Además, lo admirábamos mucho porque estaba siempre descalzo, cosa que no nos consentían a nosotros ni en nuestras casas ni en la playa, donde eran casi obligatorias unas sandalias horribles, como hechas de un calamar crudo simétricamente tijereteado. Quien las calzó las recuerda.

El mismo grito conminativo de «¿Ni-ños, al agua!» se ha oído ahora, un poco más lejos de la orilla. Nueve criaturas recientes, con la piel algo más oscura que la nuestra a finales del verano, han sido arrojadas al mar. Un muerto a bordo, aunque sea a bordo de una patera, trae mala suerte.

No peor, por supuesto, de la que tuvo el difunto, pero ¿qué se hace con él? Sus padres vinieron para tener una posibilidad de ganarse sus vidas, la de los niños y la de ellos, pero los problemas se han reducido mucho porque ellos ya no están. Angelitos al mar.

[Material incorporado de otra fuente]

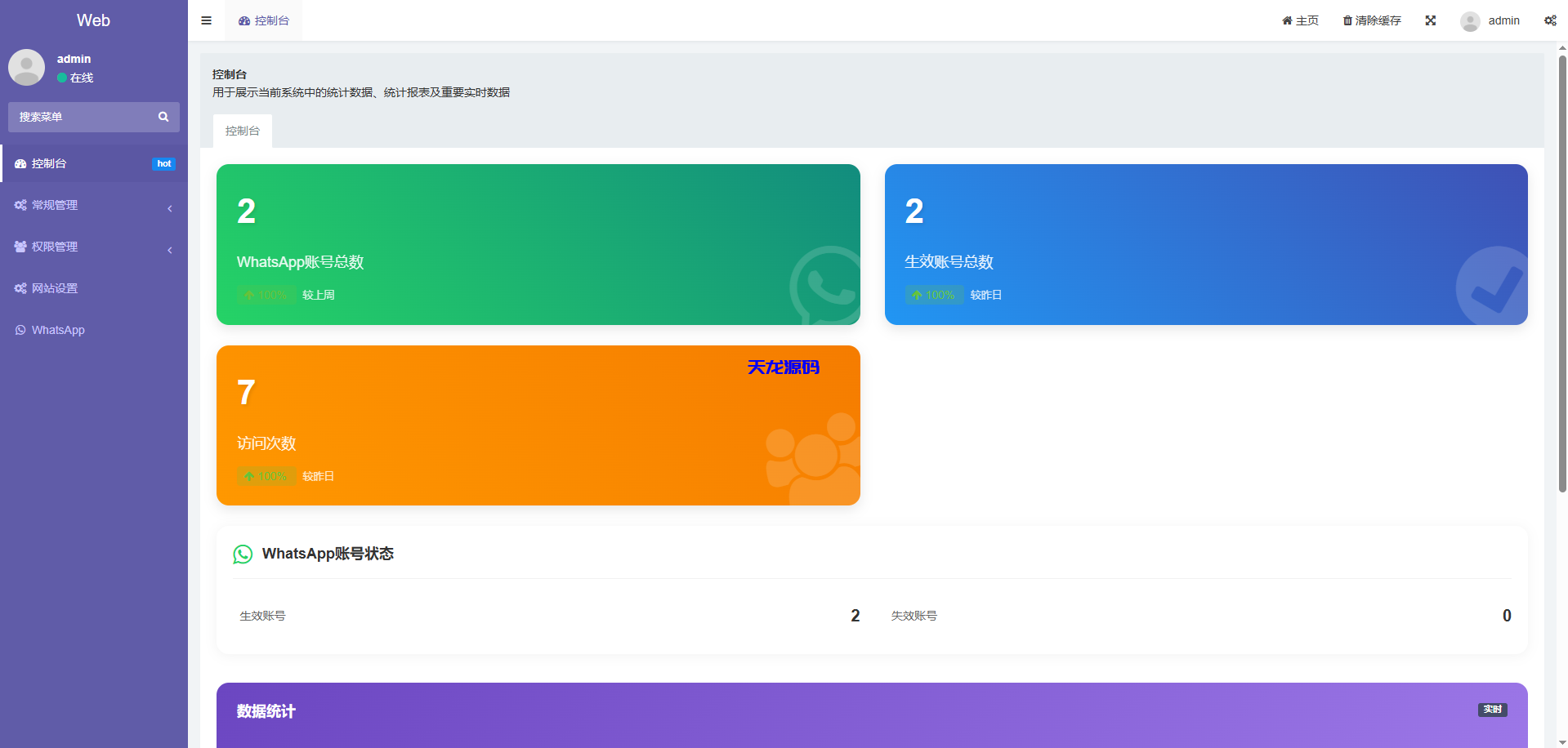Image resolution: width=1568 pixels, height=748 pixels.
Task: Focus the 搜索菜单 search input
Action: [x=82, y=117]
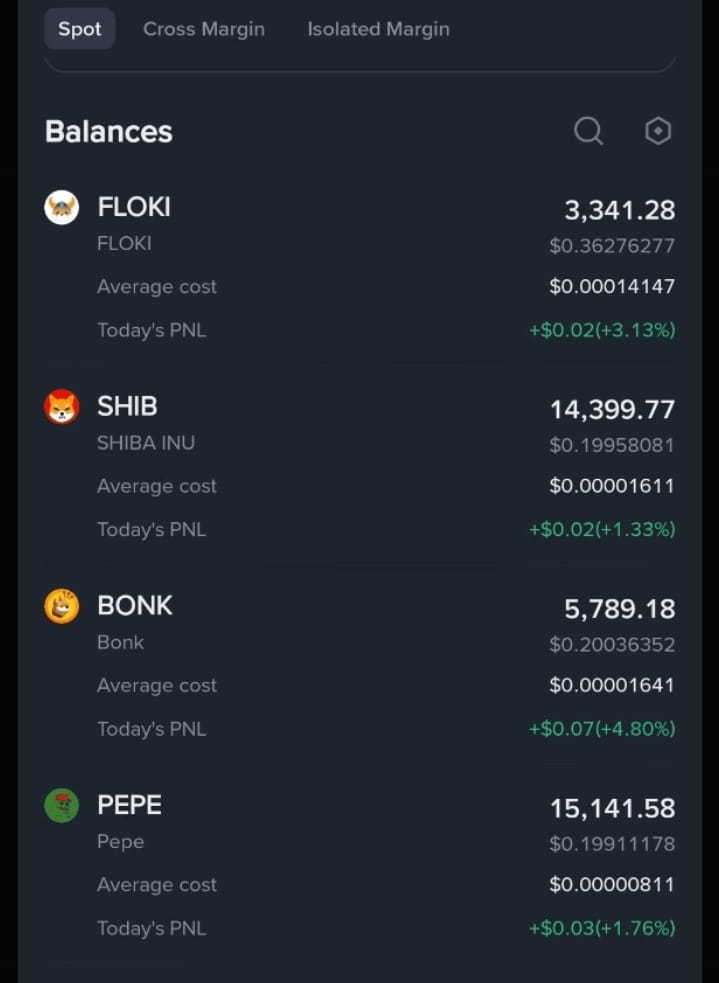Tap the Balances section heading

click(x=108, y=132)
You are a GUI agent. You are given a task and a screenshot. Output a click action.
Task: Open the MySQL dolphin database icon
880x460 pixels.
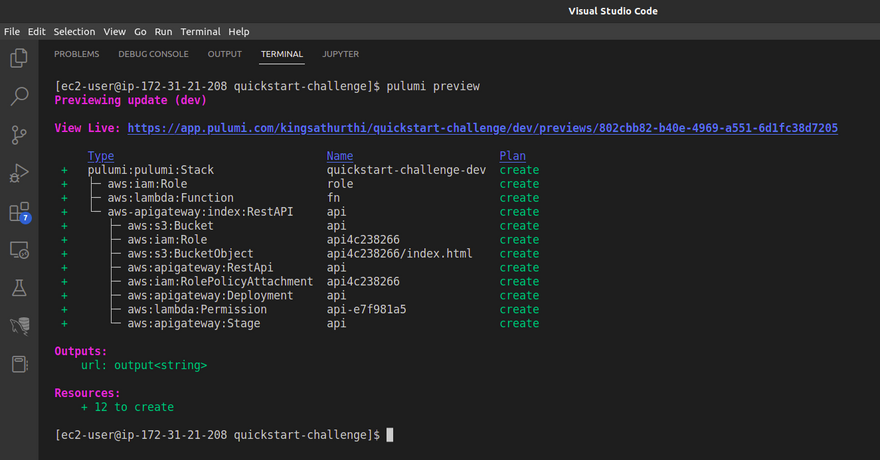click(19, 325)
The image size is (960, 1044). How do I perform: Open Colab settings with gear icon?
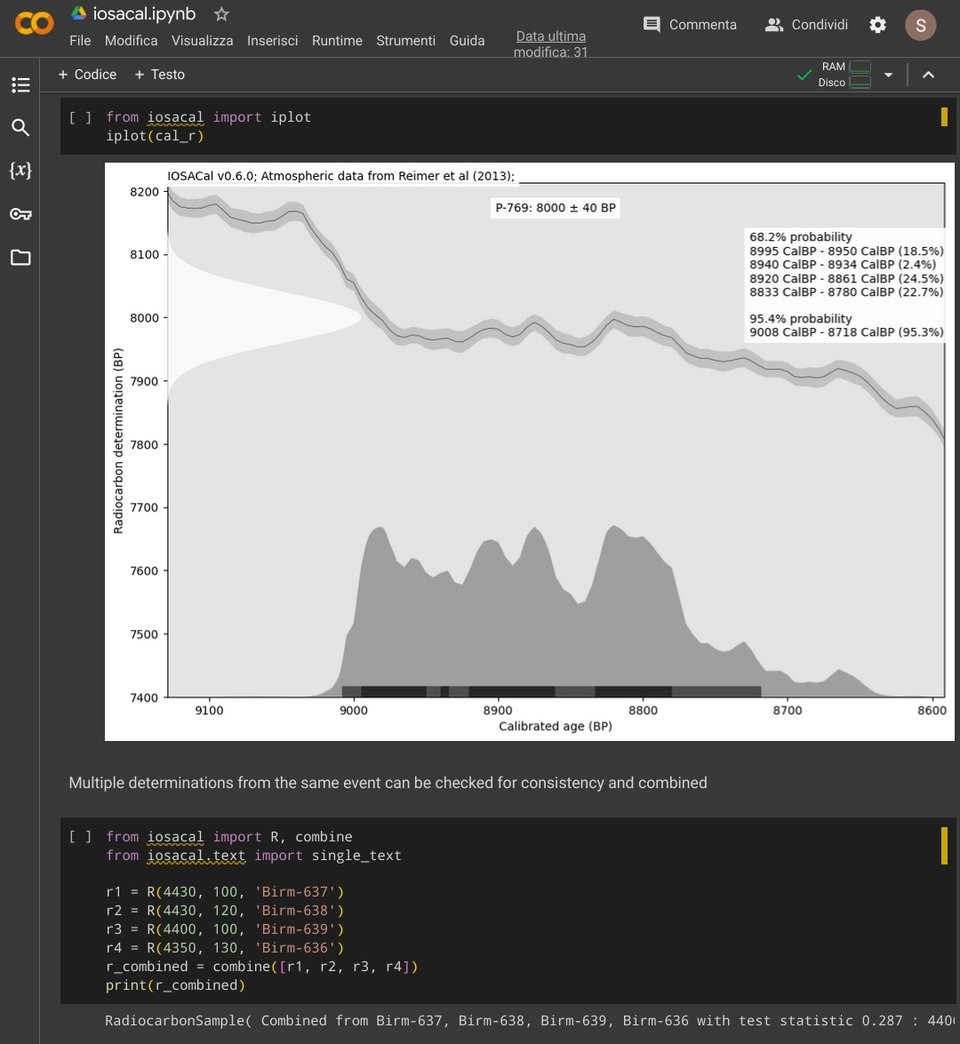click(x=877, y=25)
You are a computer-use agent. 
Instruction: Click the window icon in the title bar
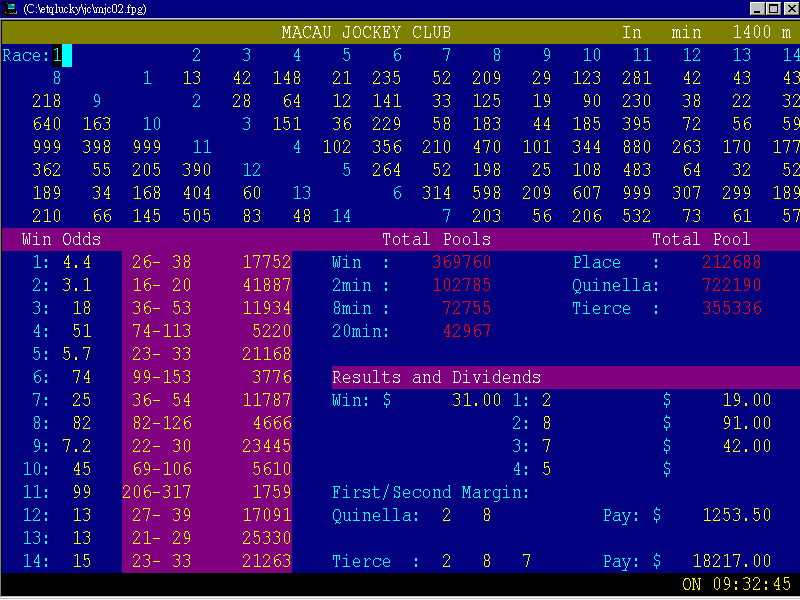tap(9, 8)
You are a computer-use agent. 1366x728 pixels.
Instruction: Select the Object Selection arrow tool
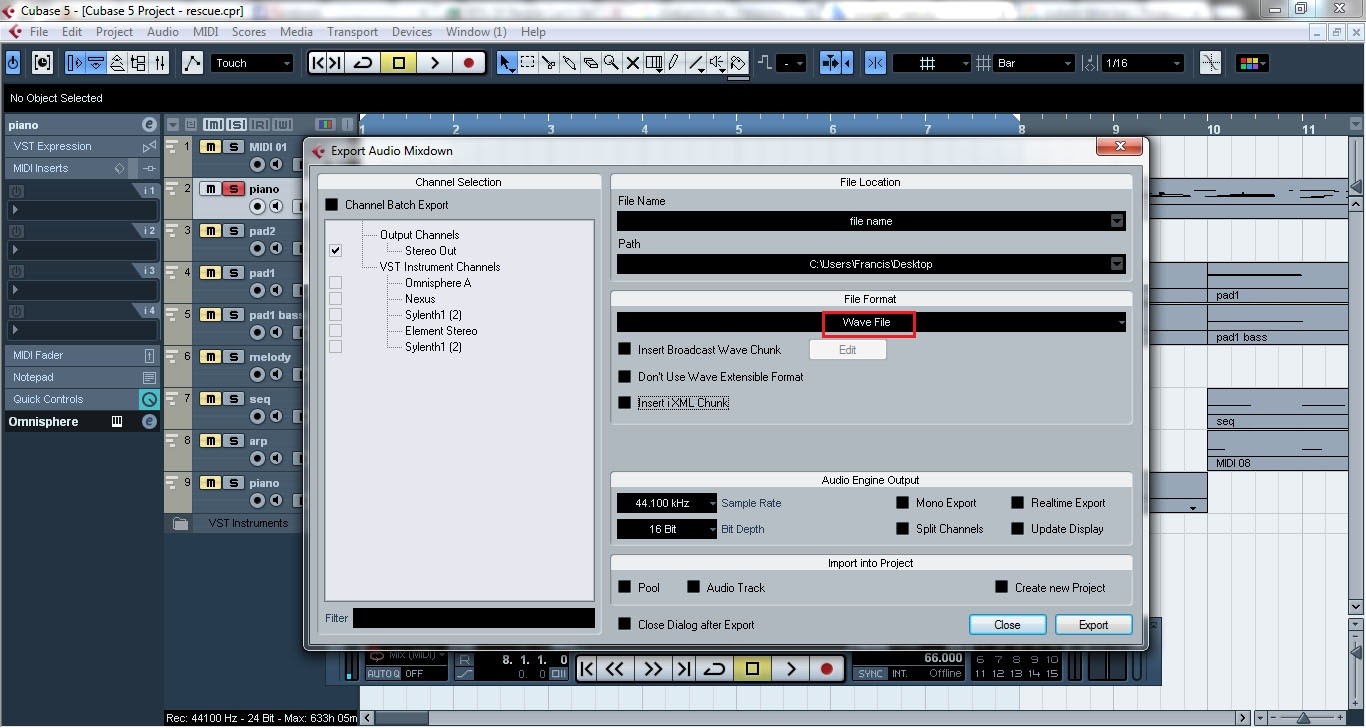506,62
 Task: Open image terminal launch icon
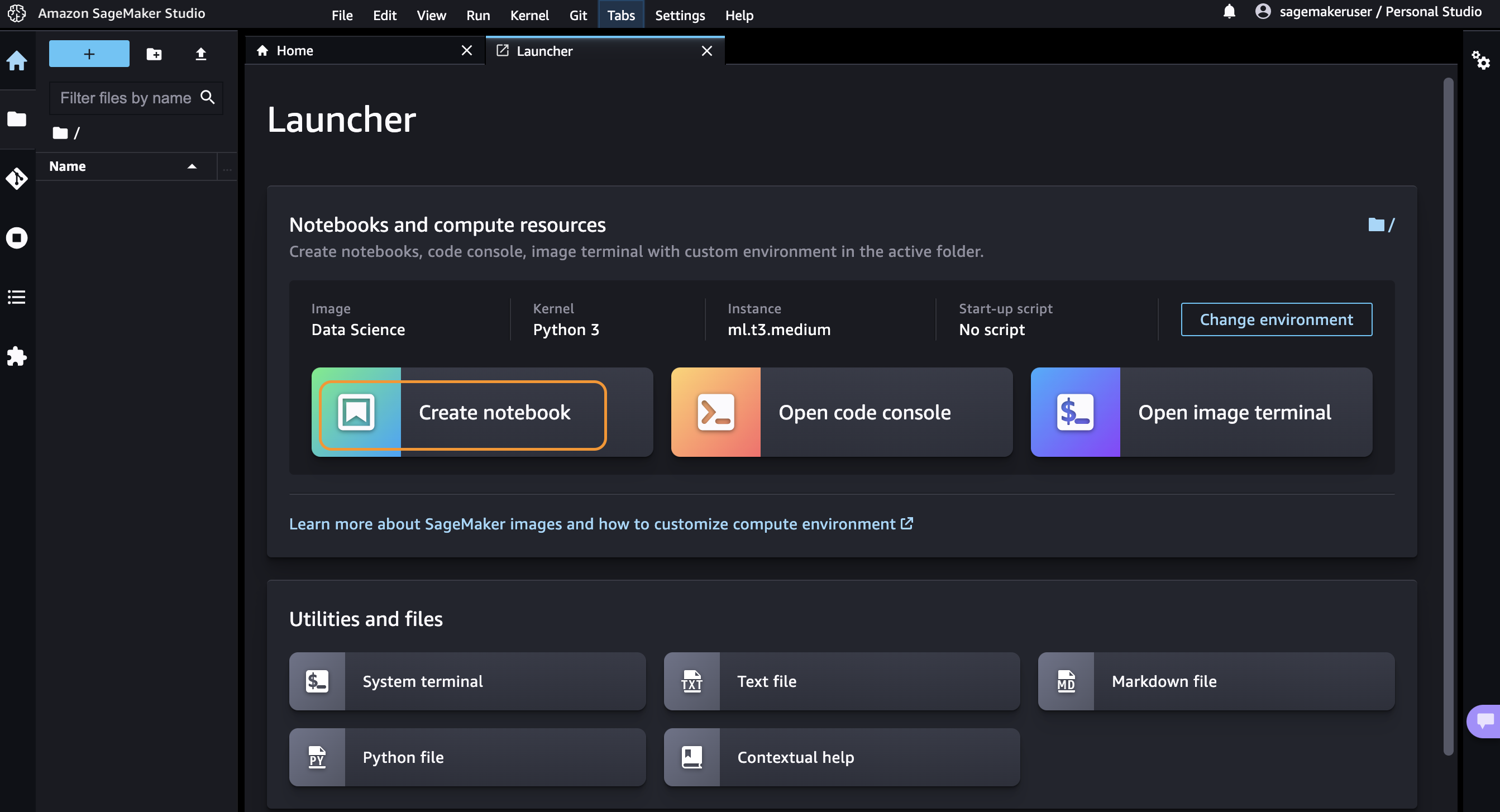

Eso de acostumbrarse al horror se las trae, pero nos hemos habituado a que el mar -o la mar, niño o niña- se lleve vidas y más vidas. Veo a los niños de ahora en la orilla, entre cremas bronceadoras, madres solícitas y cartuchos de patatas fritas. La orilla es más segura. Casi se está a salvo de la crisis económica.

Desaceleración es la de ellos. Ahora me acuerdo del nombre del bañero que nos ataba corchos a la cintura. Se llamaba Pedro. Un nombre adecuado para un pescador de hombres. Y de niños.